I’m just a dumb programmer and while I know it’s too much to hope for a general-audience book to provide example code, or even a mathematical equation or two, the lack of any explanatory diagrams beyond a cutaway schematic of the cells in a neocortical column feels unsatisfying. The chasm between “this is definitely how the neocortex is structured,” and “this is how thinking works,” seems unbridged, at least for me.

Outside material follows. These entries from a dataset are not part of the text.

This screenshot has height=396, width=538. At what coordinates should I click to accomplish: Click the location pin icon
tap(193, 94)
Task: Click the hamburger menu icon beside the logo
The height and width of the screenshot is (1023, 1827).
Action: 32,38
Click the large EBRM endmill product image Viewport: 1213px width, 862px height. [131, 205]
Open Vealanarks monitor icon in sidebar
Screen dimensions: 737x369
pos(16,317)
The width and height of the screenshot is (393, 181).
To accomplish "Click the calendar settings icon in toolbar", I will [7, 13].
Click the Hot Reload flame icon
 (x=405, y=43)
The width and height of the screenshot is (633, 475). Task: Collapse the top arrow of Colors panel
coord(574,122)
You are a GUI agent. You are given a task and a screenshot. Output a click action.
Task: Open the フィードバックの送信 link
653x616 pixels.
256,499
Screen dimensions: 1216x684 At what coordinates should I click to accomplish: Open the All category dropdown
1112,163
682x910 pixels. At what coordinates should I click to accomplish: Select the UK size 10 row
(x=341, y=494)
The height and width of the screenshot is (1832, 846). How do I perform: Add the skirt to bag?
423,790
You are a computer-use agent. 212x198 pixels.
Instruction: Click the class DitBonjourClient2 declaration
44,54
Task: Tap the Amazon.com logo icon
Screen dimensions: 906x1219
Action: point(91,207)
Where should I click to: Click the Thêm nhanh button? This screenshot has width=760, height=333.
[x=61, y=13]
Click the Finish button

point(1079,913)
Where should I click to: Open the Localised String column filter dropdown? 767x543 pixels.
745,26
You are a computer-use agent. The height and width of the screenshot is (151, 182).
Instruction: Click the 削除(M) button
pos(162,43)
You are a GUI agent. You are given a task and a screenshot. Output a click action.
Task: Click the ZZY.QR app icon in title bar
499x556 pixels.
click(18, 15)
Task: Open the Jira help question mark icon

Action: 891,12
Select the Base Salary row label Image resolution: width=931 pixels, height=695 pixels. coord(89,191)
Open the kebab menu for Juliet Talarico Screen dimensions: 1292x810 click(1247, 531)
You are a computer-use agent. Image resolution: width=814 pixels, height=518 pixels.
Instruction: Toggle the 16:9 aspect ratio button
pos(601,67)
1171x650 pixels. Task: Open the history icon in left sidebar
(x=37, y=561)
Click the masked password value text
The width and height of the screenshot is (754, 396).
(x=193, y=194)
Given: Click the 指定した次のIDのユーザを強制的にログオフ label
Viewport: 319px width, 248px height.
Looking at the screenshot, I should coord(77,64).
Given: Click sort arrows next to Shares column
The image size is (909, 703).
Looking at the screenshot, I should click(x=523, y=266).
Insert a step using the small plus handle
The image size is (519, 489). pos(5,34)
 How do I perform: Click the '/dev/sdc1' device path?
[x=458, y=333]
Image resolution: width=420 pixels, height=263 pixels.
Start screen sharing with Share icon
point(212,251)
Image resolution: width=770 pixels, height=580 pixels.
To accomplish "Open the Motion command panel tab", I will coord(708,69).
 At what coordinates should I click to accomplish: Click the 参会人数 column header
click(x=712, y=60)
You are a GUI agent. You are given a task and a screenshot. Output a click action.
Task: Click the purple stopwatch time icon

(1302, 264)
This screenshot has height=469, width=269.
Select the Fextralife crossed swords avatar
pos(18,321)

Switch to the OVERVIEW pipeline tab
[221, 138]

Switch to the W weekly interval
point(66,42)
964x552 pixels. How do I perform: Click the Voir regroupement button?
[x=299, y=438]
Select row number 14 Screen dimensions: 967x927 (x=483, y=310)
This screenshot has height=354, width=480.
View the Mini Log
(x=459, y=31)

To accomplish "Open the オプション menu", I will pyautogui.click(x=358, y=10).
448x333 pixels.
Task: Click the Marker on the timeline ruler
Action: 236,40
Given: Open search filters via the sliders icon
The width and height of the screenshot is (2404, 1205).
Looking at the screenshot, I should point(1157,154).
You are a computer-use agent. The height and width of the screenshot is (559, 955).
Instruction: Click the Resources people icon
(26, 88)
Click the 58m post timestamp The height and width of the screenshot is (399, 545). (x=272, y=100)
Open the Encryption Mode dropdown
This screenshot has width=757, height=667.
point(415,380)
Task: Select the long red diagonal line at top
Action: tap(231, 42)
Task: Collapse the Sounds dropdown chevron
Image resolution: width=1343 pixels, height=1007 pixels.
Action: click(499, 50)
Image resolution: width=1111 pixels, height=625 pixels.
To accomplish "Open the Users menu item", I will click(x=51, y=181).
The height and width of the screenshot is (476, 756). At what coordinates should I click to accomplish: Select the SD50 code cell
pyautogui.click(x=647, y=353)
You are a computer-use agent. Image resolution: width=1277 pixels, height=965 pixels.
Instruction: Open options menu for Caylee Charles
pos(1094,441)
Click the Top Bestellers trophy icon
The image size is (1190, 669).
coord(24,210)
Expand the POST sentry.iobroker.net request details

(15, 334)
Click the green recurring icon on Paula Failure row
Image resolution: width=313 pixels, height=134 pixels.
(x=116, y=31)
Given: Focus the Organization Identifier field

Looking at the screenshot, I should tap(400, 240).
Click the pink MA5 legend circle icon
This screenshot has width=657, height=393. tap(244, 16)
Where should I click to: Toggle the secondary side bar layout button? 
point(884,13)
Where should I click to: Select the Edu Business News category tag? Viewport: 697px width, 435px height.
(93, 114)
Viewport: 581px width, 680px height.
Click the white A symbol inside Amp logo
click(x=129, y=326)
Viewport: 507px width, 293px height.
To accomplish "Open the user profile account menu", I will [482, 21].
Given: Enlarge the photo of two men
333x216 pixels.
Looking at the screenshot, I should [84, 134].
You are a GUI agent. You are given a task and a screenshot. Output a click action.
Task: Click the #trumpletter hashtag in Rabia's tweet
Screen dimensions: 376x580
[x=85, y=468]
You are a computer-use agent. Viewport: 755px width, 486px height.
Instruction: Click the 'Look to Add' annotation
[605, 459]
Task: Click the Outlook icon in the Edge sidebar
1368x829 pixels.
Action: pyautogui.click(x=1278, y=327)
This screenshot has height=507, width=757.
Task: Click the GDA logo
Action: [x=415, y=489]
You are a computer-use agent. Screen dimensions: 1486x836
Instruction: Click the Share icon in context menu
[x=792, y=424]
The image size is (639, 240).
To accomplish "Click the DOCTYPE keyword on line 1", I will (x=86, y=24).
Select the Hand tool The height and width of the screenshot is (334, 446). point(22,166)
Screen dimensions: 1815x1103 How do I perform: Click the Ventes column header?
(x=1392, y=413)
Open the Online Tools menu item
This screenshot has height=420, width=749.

Outside of his books, there doesn’t seem to be much code-based exploration of Hawkins’ ideas. There’s exactly one Github repository and paper that tries to convert his concepts into code and it seems pretty interesting, although hardly a breakthrough. What goes on inside Numenta seems a mystery: I’ve asked a few times over the past twenty years in various discussion groups to little response. Numenta was in the news last year for accelerating inference in Large Language Models, which seem like the perfect exemplar of the “biologically inspired but not really” approaches that Hawkins disdains.
1: Well, maybe not. It depends on the complexity of the operations done within the cortical columns. For the “biologically inspired” “deep learning” systems we have grown used to, these operations tend to actually be fairly simple and massively parallel. Perhaps that won’t hold true for the types of systems Hawkins envisions.
2:Hawkins’ “attention” is the common-sense meaning of the term, not the “the degree to which another thing should modify this” meaning that is how "attention" is used in modern ML.